- Required work -
Write out, word for word, only the lines from the one containing "You are a computer-use agent. Screen" through the final line of the data.

- Material for this exercise -
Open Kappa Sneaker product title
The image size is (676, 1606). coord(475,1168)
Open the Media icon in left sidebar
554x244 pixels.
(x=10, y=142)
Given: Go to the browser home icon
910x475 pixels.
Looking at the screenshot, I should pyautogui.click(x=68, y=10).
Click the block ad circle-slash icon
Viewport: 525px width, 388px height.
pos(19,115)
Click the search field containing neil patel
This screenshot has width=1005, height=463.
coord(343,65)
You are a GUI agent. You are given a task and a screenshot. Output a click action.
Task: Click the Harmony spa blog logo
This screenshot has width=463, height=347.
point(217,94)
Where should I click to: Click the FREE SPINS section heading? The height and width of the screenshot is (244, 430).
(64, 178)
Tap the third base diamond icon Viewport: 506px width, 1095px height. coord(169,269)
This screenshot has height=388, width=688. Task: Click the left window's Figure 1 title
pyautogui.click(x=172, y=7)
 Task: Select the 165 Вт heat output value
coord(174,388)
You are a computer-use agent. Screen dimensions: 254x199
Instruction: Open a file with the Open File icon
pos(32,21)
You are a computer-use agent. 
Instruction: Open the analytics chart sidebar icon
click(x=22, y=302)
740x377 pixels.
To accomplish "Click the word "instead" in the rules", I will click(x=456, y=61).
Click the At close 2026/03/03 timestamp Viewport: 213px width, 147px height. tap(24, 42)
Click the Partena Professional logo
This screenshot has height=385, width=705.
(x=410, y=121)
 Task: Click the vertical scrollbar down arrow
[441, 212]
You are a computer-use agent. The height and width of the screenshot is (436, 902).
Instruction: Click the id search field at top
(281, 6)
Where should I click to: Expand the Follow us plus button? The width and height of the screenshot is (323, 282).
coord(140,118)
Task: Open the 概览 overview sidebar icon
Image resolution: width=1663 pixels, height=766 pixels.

- Answer to the problem -
You are a computer-use agent. Screen dimensions: 254x199
Instruction: Open a file with the Open File icon
pos(32,21)
You are a computer-use agent. 
Instruction: Open the analytics chart sidebar icon
click(x=22, y=302)
740x377 pixels.
To accomplish "Click the word "instead" in the rules", I will click(x=456, y=61).
Click the At close 2026/03/03 timestamp Viewport: 213px width, 147px height. tap(24, 42)
Click the Partena Professional logo
This screenshot has height=385, width=705.
(x=410, y=121)
 Task: Click the vertical scrollbar down arrow
[441, 212]
You are a computer-use agent. The height and width of the screenshot is (436, 902).
Instruction: Click the id search field at top
(281, 6)
Where should I click to: Expand the Follow us plus button? The width and height of the screenshot is (323, 282).
coord(140,118)
Task: Open the 概览 overview sidebar icon
Image resolution: width=1663 pixels, height=766 pixels.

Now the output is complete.